3 files changed, 13 insertions, 1 deletions

diff --git a/activemodel/CHANGELOG.md b/activemodel/CHANGELOG.md
index eb21b69163..e8602ecbcf 100644
--- a/activemodel/CHANGELOG.md
+++ b/activemodel/CHANGELOG.md
@@ -1,3 +1,7 @@
+*   Fix `has_secure_password` to honor bcrypt-ruby's cost attribute.
+
+    *T.J. Schuck*
+
 *   Updated the `ActiveModel::Dirty#changed_attributes` method to be indifferent between using
     symbols and strings as keys.
 
diff --git a/activemodel/lib/active_model/secure_password.rb b/activemodel/lib/active_model/secure_password.rb
index 17fafe4be9..f87c36e39e 100644
--- a/activemodel/lib/active_model/secure_password.rb
+++ b/activemodel/lib/active_model/secure_password.rb
@@ -103,7 +103,7 @@ module ActiveModel
       def password=(unencrypted_password)
         unless unencrypted_password.blank?

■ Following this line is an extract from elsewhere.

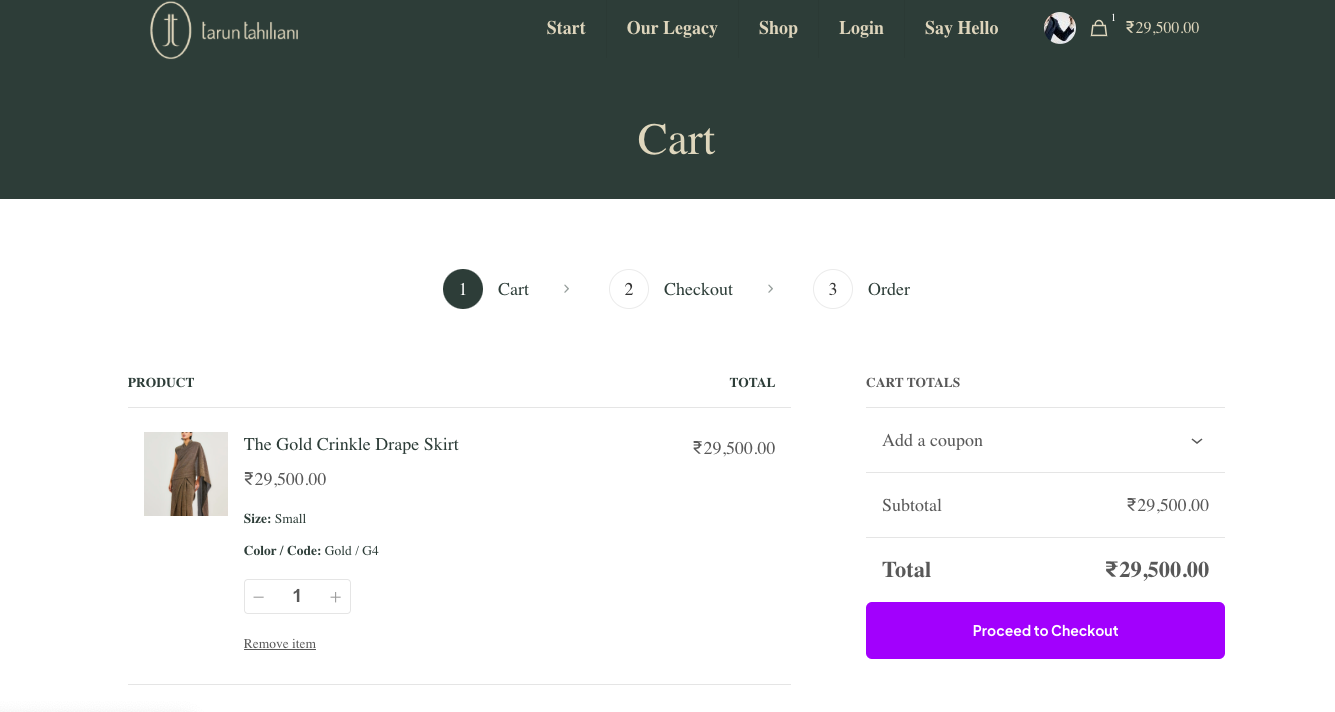Click the skirt product thumbnail image
The image size is (1335, 712).
coord(186,474)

           @password = unencrypted_password
-          cost = ActiveModel::SecurePassword.min_cost ? BCrypt::Engine::MIN_COST : BCrypt::Engine::DEFAULT_COST
+          cost = ActiveModel::SecurePassword.min_cost ? BCrypt::Engine::MIN_COST : BCrypt::Engine.cost
           self.password_digest = BCrypt::Password.create(unencrypted_password, cost: cost)
         end
       end
diff --git a/activemodel/test/cases/secure_password_test.rb b/activemodel/test/cases/secure_password_test.rb
index 98e5c747d5..41d0b2263e 100644
--- a/activemodel/test/cases/secure_password_test.rb
+++ b/activemodel/test/cases/secure_password_test.rb
@@ -82,6 +82,14 @@ class SecurePasswordTest < ActiveModel::TestCase
     assert_equal BCrypt::Engine::DEFAULT_COST, @user.password_digest.cost
   end
 
+  test "Password digest cost honors bcrypt cost attribute when min_cost is false" do
+    ActiveModel::SecurePassword.min_cost = false
+    BCrypt::Engine.cost = 5
+
+    @user.password = "secret"
+    assert_equal BCrypt::Engine.cost, @user.password_digest.cost
+  end
+
   test "Password digest cost can be set to bcrypt min cost to speed up tests" do
     ActiveModel::SecurePassword.min_cost = true